The week that was — No contest, says Trump campaign

Analysis by WorldTribune Staff, August 10, 2020

As Joe Biden bumbled in the basement, saying that all blacks are alike and mocking a reporter for asking about his cognitive health, President Donald Trump issued a series of executive orders to boost the covid recovery and continued to engineer the largest economic comeback in history, a Trump campaign official noted.

President Donald Trump on Saturday signed four executive actions aimed at relief to Americans struggling with the economic fallout of the covid pandemic.

“One weekend in August highlighted the contrast of Donald Trump as a bold leader at the helm, forging a national renaissance, versus Joe Biden as a tired and tottering basement dweller, being commandeered by the most radical elements of American politics,” Steve Cortes, a senior adviser for strategy to the Trump 2020 Campaign, wrote for RealClearPolitics on Monday.

Trump on Saturday issued executive orders to suspend payroll taxes for the rest of the year for workers earning less than $100,000. The president also postponed all student loan payments for the rest of the year.

The executive action also included a $400-per-week supplemental unemployment payment to out-of-work Americans and an extension of protections from evictions for renters and homeowners.

“These measures assure that the vigorous, but still-nascent, recovery can sustain itself — and accelerate.

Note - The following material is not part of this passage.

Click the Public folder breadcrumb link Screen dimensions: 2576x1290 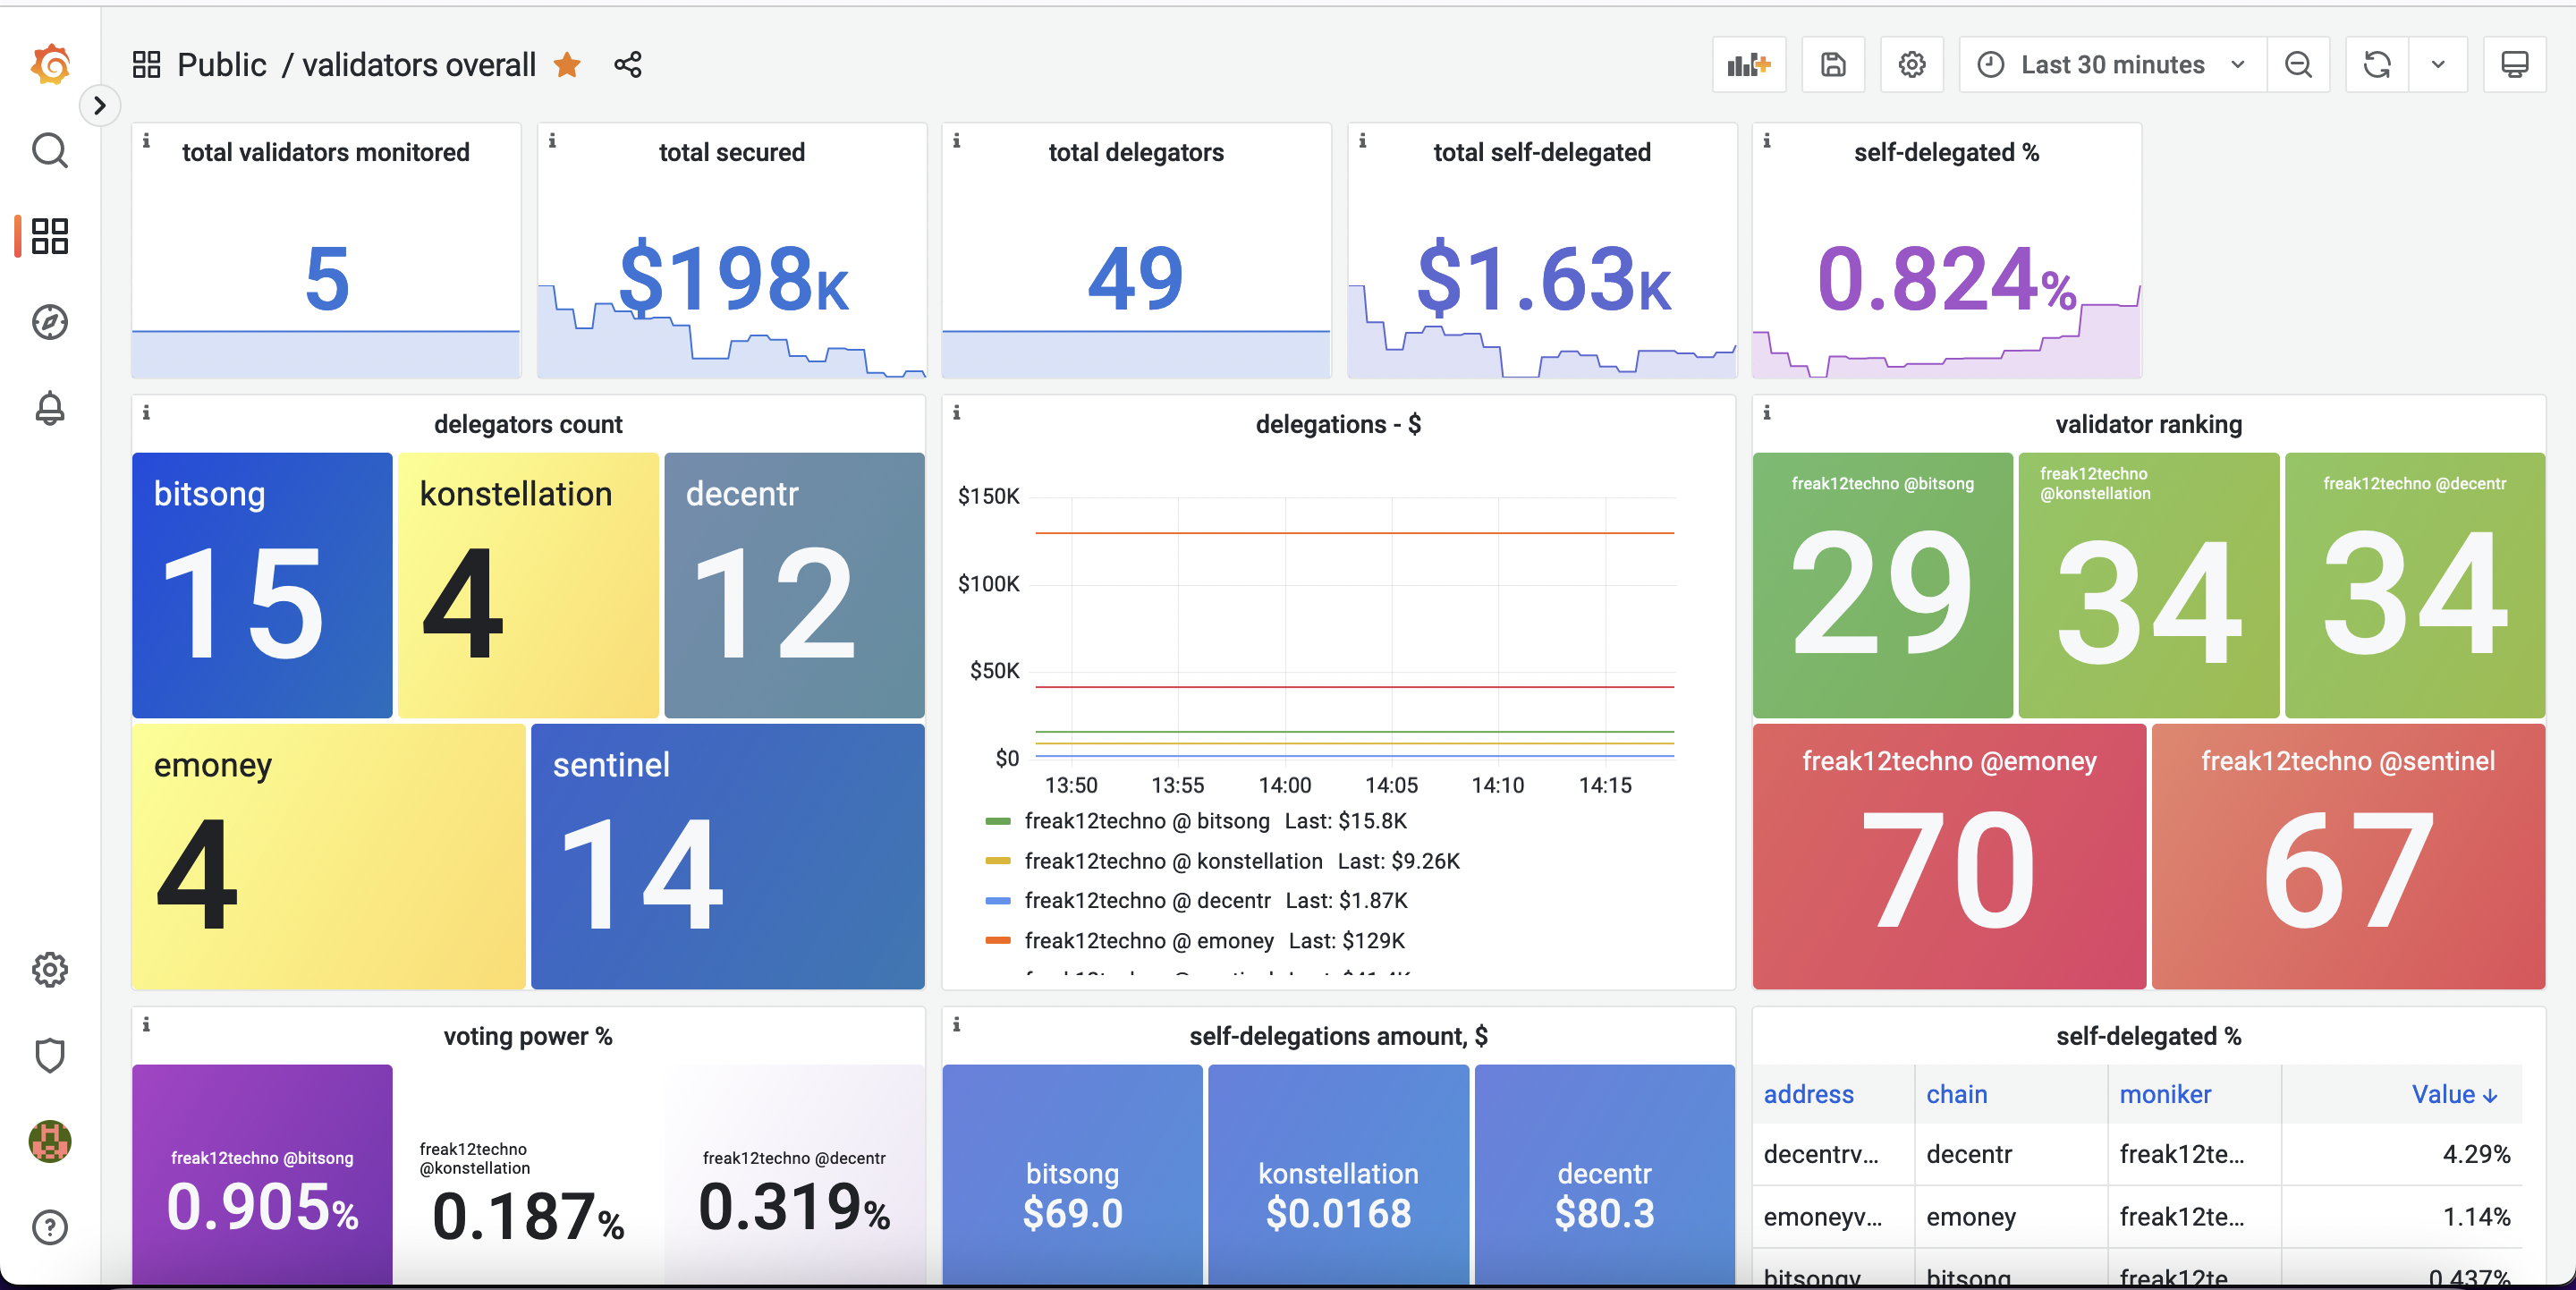click(221, 65)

Unfortunately, House Speaker Nancy Pelosi and her lieutenants again refused to bargain in good faith, insisting on attaching massive federal bailouts for profligate liberal states to legislation designed to boost wages for working-class Americans while proffering extended assistance to the financially vulnerable who have been harmed through no fault of their own,” Cortes wrote.

The week that was included good news from the Bureau of Labor Statistics on Friday. The bureau released its July jobs report, showing that 1.8 million new jobs were added and that the unemployment rate had dropped to 10.2. The new jobs for July ran the three-month total of new jobs created to 9.3 million.

“To be sure, much work remains to return our country to the thriving job market we enjoyed in early 2020 before our world was rocked by a new virus raging around the world, which threatened to crash the global economy. The damage remains real and widespread, but recent macro data also point to recovery, as green shoots abound,” Cortes wrote.

Cortes cited last week’s ISM Manufacturing Index, which rose to the highest level in over one and half year. The most recent existing homes sales data showed the largest monthly increase ever fueled by historic low mortgage rates which boosted buyer confidence.

“Even in a volatile political year with endless crosscurrents, once voters actually start casting their ballots it seems reasonable to assume that one traditional factor will still motivate most voters: Which candidate can create more prosperity? On this score, President Trump had an impressive weekend, and his achievements shine in contrast to Joe Biden’s week of embarrassing stumbles,” Cortes wrote.

Cortes continued: “This divergence of recent days suggests a tightening of the election, and various surveys indicated this is happening. According to the RealClearPolitics poll average, Biden’s lead dropped by four percentage points over the last two weeks. If the past week is prologue, by our national decision day in November, Americans will embrace an administration that showed it learned how to effectively manage virus risks while reigniting the great economic engine of the United States.”